▸ **Your task**: For the entries below, the result should be an exact transcription of the lines from the one with "Task: Choose the 'Hugging" up to and including the one with "Task: Hide the", and only those.

Saved entries
****

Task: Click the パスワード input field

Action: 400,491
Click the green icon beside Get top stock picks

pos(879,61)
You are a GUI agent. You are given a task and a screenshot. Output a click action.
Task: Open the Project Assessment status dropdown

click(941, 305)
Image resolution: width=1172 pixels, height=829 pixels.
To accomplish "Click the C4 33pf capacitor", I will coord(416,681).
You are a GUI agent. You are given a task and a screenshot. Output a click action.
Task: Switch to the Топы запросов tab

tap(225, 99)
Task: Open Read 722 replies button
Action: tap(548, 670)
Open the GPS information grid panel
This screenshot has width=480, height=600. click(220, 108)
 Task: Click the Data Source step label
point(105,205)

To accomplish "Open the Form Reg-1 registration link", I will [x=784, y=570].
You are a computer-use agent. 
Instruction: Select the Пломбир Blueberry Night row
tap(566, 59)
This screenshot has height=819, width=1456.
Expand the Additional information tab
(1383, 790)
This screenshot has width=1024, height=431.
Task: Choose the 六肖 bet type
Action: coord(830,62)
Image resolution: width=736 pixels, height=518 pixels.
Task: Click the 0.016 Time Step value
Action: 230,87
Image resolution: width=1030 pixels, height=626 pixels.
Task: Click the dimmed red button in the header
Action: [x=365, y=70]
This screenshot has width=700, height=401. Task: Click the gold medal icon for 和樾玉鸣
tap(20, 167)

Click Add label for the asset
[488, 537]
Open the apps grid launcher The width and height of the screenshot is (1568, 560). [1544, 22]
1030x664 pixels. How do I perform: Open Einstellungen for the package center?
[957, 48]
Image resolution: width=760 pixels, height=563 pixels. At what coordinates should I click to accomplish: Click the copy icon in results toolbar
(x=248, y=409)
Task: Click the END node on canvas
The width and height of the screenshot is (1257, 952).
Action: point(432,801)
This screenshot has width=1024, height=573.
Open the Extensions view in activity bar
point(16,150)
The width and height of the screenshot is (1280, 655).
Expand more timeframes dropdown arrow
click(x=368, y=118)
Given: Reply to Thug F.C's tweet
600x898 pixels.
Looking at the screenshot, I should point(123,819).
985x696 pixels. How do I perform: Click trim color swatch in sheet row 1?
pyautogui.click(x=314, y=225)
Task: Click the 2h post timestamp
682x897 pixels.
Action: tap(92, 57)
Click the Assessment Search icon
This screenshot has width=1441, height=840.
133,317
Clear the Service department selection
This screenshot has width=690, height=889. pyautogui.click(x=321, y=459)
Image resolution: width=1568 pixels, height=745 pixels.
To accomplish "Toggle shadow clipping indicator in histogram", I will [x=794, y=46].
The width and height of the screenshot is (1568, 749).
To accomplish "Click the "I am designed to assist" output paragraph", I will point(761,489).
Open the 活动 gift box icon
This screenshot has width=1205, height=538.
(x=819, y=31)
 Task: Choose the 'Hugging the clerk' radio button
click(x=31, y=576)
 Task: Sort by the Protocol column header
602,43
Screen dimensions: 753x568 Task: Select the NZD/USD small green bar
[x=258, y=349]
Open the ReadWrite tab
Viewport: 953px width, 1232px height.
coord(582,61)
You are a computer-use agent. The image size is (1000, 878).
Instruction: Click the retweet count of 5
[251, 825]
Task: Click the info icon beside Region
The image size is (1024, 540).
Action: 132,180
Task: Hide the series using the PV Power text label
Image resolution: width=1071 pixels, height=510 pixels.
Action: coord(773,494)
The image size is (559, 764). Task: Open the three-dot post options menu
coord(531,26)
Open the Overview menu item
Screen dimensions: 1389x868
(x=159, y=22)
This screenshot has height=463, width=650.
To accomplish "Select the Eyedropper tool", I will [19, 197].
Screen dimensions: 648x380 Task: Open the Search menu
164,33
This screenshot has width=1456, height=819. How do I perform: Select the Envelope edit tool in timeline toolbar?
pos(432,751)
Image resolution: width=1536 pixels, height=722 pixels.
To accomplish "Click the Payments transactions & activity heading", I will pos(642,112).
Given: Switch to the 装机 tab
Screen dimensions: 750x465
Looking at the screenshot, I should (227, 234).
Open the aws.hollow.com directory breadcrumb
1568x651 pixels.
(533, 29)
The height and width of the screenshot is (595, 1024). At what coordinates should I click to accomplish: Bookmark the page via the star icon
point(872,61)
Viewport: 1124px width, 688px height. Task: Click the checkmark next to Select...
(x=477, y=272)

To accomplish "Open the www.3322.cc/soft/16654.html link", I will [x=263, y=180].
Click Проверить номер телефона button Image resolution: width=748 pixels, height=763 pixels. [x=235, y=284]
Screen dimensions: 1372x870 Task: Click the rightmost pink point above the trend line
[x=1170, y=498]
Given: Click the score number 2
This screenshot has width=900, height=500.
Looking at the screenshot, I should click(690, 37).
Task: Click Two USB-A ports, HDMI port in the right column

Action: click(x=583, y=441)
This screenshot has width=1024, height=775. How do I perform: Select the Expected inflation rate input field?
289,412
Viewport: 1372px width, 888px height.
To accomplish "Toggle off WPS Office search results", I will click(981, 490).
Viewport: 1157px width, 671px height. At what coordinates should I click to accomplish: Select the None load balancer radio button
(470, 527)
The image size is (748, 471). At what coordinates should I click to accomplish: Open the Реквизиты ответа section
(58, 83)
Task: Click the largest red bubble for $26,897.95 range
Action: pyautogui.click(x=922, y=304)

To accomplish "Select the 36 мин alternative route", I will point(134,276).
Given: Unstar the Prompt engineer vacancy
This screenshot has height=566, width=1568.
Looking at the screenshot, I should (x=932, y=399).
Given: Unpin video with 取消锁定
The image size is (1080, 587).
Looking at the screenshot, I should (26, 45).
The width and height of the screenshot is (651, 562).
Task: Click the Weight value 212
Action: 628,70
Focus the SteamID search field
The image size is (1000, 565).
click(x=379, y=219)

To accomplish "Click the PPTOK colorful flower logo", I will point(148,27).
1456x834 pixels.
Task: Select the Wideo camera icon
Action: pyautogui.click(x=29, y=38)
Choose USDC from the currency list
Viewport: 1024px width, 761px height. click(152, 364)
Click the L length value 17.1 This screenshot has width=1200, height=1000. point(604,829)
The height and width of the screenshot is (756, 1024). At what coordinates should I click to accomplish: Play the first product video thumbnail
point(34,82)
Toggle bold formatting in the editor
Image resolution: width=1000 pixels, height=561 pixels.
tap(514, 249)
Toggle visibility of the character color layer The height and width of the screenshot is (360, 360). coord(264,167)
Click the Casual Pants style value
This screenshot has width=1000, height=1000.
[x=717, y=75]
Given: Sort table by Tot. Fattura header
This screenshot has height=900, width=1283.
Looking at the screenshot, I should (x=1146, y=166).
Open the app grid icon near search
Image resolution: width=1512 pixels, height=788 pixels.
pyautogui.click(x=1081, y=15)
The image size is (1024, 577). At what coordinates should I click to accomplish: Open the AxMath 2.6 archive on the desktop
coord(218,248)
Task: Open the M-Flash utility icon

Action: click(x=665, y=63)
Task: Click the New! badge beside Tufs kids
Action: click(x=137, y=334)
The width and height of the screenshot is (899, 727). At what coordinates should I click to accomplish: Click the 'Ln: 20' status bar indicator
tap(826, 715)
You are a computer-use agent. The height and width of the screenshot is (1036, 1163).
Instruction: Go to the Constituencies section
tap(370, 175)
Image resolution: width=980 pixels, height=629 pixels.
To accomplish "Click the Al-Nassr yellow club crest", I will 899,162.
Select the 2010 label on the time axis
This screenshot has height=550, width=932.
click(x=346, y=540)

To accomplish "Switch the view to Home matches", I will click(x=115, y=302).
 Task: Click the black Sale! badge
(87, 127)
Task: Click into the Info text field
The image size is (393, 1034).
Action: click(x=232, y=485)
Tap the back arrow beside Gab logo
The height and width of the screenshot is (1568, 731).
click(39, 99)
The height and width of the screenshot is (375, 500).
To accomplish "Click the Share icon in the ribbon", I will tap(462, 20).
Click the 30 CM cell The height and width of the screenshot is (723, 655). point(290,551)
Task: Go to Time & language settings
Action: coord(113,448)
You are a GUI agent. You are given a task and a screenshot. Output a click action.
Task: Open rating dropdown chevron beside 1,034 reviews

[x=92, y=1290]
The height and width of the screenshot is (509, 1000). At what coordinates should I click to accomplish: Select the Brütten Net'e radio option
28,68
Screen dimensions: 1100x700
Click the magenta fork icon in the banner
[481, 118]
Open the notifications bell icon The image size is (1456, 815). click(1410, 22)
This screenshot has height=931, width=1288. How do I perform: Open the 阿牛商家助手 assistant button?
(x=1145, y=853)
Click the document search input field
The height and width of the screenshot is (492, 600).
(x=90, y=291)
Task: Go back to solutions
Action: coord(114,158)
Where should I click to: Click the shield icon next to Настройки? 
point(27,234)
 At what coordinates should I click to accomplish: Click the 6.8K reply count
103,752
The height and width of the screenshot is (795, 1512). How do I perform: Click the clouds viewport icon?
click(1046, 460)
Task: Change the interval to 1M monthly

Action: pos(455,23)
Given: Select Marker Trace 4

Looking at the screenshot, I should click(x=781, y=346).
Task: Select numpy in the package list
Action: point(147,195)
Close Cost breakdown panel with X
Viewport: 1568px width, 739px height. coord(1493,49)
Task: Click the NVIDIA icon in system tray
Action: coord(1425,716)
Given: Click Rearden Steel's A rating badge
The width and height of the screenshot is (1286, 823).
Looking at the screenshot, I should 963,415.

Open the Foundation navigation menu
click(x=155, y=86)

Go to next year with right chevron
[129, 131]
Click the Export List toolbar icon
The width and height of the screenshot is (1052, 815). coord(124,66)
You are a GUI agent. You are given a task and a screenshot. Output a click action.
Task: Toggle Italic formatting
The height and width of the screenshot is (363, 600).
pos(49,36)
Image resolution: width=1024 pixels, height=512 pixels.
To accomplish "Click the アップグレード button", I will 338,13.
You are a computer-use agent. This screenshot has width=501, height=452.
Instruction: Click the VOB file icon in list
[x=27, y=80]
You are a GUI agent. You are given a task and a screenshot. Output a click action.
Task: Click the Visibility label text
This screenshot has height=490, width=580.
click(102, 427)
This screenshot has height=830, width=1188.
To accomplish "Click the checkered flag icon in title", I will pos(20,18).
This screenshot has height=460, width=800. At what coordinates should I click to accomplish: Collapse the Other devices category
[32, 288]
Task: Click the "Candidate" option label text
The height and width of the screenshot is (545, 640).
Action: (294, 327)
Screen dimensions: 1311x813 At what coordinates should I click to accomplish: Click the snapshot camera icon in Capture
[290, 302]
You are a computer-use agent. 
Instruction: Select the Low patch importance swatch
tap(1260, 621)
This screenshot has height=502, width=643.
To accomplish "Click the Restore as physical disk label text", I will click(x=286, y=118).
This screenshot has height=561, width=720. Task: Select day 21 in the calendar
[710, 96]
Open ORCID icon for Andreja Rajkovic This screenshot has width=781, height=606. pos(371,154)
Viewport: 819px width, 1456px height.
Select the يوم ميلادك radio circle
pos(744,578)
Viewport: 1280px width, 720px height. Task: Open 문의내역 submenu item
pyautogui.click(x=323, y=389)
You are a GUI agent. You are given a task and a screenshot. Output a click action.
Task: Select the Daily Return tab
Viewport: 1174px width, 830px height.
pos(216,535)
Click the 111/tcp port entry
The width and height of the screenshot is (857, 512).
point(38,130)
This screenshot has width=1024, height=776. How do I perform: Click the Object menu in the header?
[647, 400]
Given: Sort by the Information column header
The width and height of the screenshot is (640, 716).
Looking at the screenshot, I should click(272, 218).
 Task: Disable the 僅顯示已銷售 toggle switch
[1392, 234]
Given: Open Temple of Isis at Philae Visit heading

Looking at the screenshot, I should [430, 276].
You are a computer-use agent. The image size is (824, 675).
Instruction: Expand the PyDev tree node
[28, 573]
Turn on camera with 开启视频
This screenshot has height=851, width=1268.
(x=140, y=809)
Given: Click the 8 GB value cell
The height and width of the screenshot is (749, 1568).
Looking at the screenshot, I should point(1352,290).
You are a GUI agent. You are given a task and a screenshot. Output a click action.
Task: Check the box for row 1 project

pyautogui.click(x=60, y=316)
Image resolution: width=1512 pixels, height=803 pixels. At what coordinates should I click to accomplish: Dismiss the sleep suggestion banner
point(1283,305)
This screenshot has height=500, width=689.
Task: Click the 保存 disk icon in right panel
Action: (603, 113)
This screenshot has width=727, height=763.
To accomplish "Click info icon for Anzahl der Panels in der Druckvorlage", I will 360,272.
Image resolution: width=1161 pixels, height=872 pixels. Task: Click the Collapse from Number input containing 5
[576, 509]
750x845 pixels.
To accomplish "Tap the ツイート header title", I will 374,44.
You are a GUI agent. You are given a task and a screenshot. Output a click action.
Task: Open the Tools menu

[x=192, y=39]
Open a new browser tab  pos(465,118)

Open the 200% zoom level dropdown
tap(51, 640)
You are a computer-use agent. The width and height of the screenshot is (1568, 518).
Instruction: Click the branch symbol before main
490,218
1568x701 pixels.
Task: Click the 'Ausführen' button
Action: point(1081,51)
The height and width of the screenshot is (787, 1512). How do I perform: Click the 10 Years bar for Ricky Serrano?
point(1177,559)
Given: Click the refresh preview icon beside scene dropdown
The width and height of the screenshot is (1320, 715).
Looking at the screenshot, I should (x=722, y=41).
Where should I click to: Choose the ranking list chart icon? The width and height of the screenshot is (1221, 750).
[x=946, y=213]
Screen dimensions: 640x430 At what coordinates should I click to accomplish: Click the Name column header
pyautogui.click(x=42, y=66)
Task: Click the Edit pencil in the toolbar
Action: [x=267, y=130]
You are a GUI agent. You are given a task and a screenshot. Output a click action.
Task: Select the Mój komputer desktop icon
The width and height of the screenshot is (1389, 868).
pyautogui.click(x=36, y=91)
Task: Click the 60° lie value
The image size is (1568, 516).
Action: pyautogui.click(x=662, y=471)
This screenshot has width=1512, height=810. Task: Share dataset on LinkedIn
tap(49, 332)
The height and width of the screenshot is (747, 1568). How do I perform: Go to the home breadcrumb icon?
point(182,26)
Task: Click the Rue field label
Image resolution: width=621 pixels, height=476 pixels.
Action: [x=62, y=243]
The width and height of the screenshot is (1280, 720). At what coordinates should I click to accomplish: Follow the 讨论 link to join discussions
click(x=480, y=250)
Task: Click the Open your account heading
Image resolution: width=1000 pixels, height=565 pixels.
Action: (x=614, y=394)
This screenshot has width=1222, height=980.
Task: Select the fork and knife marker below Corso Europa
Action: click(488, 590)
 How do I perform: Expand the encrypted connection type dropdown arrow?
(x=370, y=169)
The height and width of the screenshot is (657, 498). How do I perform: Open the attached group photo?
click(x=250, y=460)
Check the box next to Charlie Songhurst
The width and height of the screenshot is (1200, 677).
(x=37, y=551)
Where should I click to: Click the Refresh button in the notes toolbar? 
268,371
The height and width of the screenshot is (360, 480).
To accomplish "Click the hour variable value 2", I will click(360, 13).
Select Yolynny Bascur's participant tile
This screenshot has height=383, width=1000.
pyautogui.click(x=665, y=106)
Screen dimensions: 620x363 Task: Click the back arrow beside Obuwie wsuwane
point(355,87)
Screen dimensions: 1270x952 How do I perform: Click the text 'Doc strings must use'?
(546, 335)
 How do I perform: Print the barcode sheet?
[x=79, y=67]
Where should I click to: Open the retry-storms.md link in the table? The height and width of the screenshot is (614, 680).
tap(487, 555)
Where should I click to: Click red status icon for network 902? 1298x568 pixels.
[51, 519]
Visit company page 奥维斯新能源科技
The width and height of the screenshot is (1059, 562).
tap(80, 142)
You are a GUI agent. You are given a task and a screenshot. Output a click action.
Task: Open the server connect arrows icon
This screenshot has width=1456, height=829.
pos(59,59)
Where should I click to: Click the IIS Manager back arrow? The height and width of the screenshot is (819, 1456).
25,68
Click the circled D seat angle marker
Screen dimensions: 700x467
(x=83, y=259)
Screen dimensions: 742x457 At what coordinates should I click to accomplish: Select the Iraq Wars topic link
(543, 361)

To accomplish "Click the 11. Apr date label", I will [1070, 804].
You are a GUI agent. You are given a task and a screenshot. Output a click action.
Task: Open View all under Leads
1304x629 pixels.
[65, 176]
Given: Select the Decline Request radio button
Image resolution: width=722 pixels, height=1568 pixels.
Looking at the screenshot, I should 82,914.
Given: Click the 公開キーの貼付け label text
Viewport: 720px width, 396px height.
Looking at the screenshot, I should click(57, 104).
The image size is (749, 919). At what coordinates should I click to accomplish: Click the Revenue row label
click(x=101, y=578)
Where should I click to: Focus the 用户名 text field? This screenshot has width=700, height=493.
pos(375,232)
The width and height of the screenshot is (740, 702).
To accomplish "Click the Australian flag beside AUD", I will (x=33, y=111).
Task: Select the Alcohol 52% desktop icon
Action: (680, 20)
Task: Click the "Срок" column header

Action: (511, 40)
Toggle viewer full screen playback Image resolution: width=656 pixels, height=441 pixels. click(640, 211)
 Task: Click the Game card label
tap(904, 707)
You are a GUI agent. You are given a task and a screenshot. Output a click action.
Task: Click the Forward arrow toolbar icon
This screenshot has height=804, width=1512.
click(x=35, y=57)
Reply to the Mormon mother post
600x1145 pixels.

****

▸ **Answer section**:
 Task: Choose the 'Hugging the clerk' radio button
click(x=31, y=576)
 Task: Sort by the Protocol column header
602,43
Screen dimensions: 753x568 Task: Select the NZD/USD small green bar
[x=258, y=349]
Open the ReadWrite tab
Viewport: 953px width, 1232px height.
coord(582,61)
You are a computer-use agent. The image size is (1000, 878).
Instruction: Click the retweet count of 5
[251, 825]
Task: Click the info icon beside Region
The image size is (1024, 540).
Action: 132,180
Task: Hide the series using the PV Power text label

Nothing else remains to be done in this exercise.